“Rispetteremo norme europee che impongono di aprire a questo prodotto”

Milano, 14 apr. (askanews) – “Il dealcolato può aprire nuove fette di mercato ma noi che partita vogliamo giocare, quella della qualità o quella della quantità? Io vedo che le scelte di contingentamento produttivo portano spesso alla qualità nel calice, e in molte aree del Paese, come la Franciacorta, questa è stata una scommessa vinta. In Italia la standardizzazione non conviene, mentre ciò che è intimamente legato ad un territorio ci fa vincere la battaglia competitiva. Facciamo le bevande dealcolate che derivano dall’uva e non chiamiamole vino”. Lo ha affermato il ministro dell’Agricoltura, Sovranità alimentare e Foreste, Francesco Lollobrigida, nel corso del suo intervento ad un convegno a Vinitaly nel corso del quale è stata presentata una ricerca realizzata dall’Osservatorio Uiv-Vinitaly in collaborazione con Prometeia.

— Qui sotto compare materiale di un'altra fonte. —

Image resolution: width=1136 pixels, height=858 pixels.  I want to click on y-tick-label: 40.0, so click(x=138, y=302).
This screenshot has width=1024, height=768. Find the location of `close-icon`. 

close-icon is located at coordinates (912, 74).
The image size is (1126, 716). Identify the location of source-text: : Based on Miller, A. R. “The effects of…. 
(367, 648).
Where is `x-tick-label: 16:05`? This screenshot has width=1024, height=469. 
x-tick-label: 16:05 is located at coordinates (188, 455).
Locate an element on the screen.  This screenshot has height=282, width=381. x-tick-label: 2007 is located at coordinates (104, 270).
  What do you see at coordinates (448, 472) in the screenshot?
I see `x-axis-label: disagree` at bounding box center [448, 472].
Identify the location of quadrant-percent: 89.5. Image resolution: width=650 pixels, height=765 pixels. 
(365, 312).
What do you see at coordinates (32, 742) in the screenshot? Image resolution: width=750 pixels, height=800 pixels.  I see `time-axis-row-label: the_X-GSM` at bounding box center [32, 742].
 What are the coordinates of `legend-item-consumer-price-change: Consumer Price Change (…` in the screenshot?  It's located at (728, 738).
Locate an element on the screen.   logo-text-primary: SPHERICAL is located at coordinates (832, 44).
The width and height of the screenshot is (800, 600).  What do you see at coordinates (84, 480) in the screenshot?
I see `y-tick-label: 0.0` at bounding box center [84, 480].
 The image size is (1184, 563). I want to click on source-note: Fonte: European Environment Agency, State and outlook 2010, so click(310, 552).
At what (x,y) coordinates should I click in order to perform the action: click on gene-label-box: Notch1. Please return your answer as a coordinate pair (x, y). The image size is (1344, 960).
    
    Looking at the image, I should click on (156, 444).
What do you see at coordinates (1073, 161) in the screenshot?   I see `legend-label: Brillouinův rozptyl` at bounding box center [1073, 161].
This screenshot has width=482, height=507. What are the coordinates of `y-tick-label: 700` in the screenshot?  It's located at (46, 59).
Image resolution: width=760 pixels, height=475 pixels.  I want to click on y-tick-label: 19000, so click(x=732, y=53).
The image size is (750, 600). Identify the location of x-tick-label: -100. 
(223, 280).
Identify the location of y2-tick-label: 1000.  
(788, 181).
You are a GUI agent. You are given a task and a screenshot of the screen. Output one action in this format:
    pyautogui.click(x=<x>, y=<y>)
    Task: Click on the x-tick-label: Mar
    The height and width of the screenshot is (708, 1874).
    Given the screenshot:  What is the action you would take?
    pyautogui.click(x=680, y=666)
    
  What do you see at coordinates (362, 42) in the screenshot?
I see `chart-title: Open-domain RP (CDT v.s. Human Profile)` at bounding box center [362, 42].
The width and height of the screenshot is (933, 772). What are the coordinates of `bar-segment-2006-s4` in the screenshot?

Quello del vino o delle bevande senza alcol (vedremo quale sarà il nome su cui si troverà un eventuale mediazione) è un tema sul quale l’industria enologica italiana spinge da tempo, convinta che non si possa rinunciare ad un mercato ritenuto in crescita esponenziale. Sempre sullo stesso tema, in un’intervista sul Daily del Gambero Rosso dal Salone, Lollobrigida è apparso ancora più critico affermando: “Lo dico in modo brutale ma chiaro: quando qualcuno sostiene che il dealcolato ci permetterà di aprire una nuova fetta di mercato, io guardo sempre a questa affermazione con un certo sospetto: il rischio è che si vada ad abbassare il valore di un prodotto di eccellenza. Rispetteremo le normative europee che impongono di aprire a questo prodotto – ha aggiunto il ministro – ma da parte mia non ci sarà nessuna incentivazione alla sua promozione”. “Quello che chiedo ai nostri imprenditori è di fare una riflessione: vogliono investire su qualcosa che fa parte della nostra cultura o virare verso una produzione che probabilmente non ci farà brillare?” si è domandato retoricamente Lollobrigida, concludendo “personalmente ritengo irragionevole dover chiamare vino una bevanda che cambia proprio il modo di produrre il vino stesso”.